The Mediawiki Database Schema mentioned above, does provide a lot of information – but I am not experienced enough to make use of it. I hope some of you can help me.
For the list of Page Titles, I looked into the Page Table, and simply got a list of all of the Titles. In SQL I assumed this would be the result of the Query: “select page_title from wikidb.page;” – The problem with this is that I am getting a number of Titles that are repeated?? So I think I am doing something wrong?
As far as getting the List of Redirects, I hope someone would clarify if the way to do this would be to go through the Redirect Table, for each rd_from – look in the Page Table for the matching Page ID, and then get the Title from that row. This can be done using a Join – but I have not implemented this for now. Is this the correct way to go?
Thanks again to all you guys, O. O.
Hi!
2009/3/18 O. O. olson_ot@yahoo.com:
For the list of Page Titles, I looked into the Page Table, and simply got a list of all of the Titles. In SQL I assumed this would be the result of the Query: “select page_title from wikidb.page;” – The problem with this is that I am getting a number of Titles that are repeated?? So I think I am doing something wrong?
page_title does not contains the full title, only its namespace-relative part. You need to use select page_namespace, page_title from wikidb.page Only this whole tuple (page_namespace, page_title) is a unique identifier of a page (this is true for the whole MediaWiki).
HTH, -- [[cs:User:Mormegil | Petr Kadlec]]
On Wed, Mar 18, 2009 at 6:18 AM, Petr Kadlec petr.kadlec@gmail.com wrote:
page_title does not contains the full title, only its namespace-relative part. You need to use select page_namespace, page_title from wikidb.page Only this whole tuple (page_namespace, page_title) is a unique identifier of a page (this is true for the whole MediaWiki).
And note that the namespace is stored as a number.

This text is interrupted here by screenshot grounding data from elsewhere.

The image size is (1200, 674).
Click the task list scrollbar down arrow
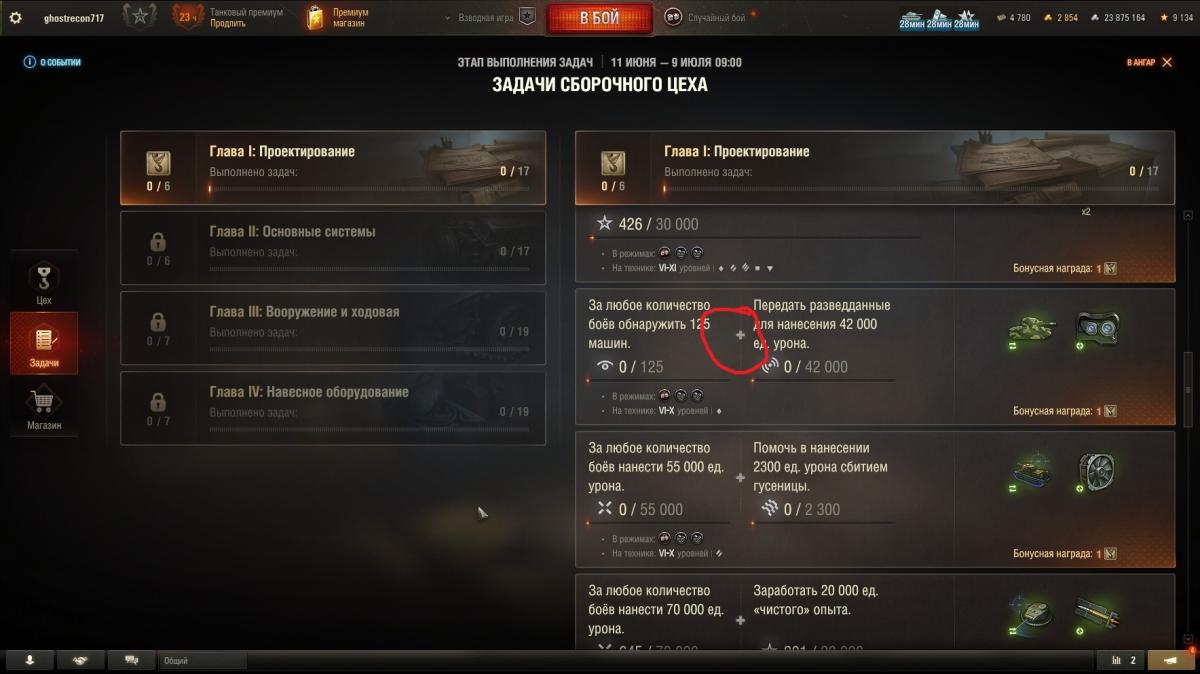pyautogui.click(x=1189, y=639)
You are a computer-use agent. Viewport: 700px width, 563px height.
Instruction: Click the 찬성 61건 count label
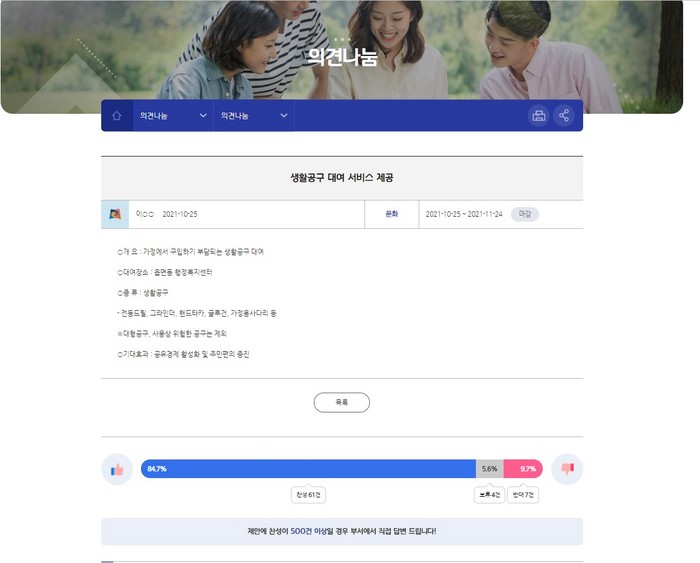(x=308, y=495)
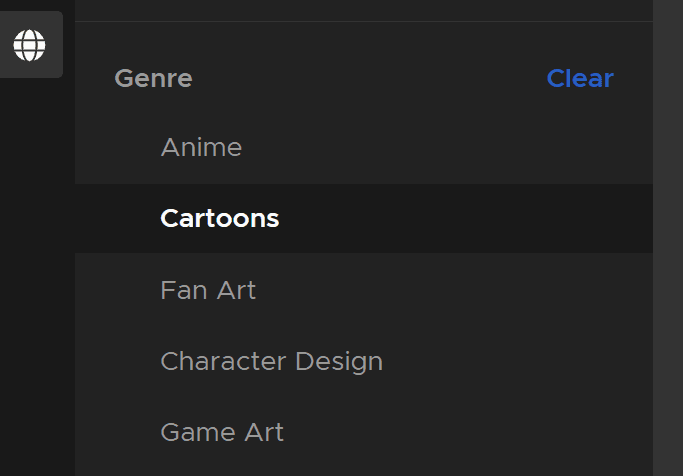Viewport: 683px width, 476px height.
Task: Reset genre selection using Clear
Action: pos(580,78)
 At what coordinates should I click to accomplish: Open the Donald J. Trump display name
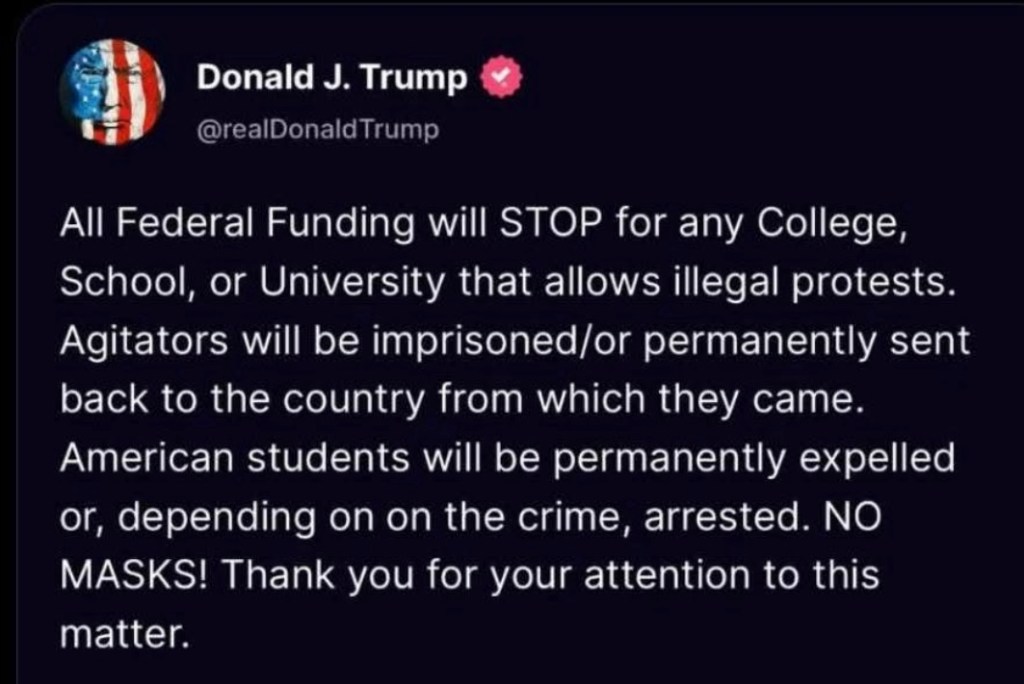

You'll need to refer to a list of the namespace numbers on the specific wiki you're dealing with to translate it into the appropriate prefix. There's a way to get the list from the API, but I don't know it offhand.
Aryeh Gregor schreef:
On Wed, Mar 18, 2009 at 6:18 AM, Petr Kadlec petr.kadlec@gmail.com wrote:
page_title does not contains the full title, only its namespace-relative part. You need to use select page_namespace, page_title from wikidb.page Only this whole tuple (page_namespace, page_title) is a unique identifier of a page (this is true for the whole MediaWiki).
And note that the namespace is stored as a number. You'll need to refer to a list of the namespace numbers on the specific wiki you're dealing with to translate it into the appropriate prefix. There's a way to get the list from the API, but I don't know it offhand.
http://en.wikipedia.org/w/api.php?action=query&meta=siteinfo&siprop=...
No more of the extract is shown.